**WORK ITEM:** Nothing but the lines from the one with "Blog (55, 554)" through the end of the records below should be written out, and each must match word for word.

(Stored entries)
[Start of section]

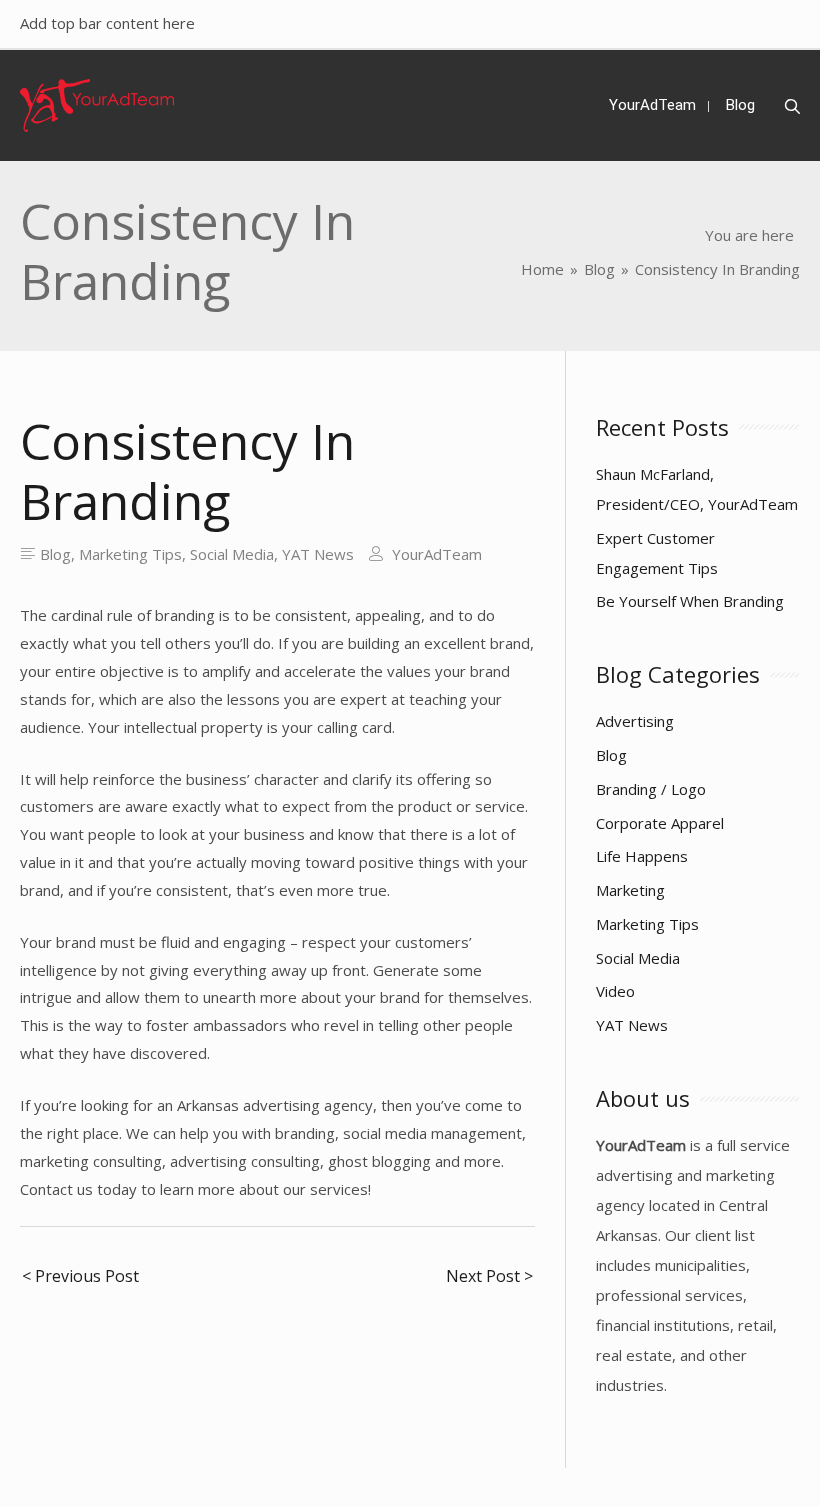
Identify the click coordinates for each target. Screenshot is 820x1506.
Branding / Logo (651, 789)
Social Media (232, 554)
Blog (55, 554)
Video (615, 991)
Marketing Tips (130, 554)
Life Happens (642, 856)
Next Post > (489, 1276)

[End of section]

**EXPECTED OUTPUT:**
Blog (55, 554)
Video (615, 991)
Marketing Tips (130, 554)
Life Happens (642, 856)
Next Post > (489, 1276)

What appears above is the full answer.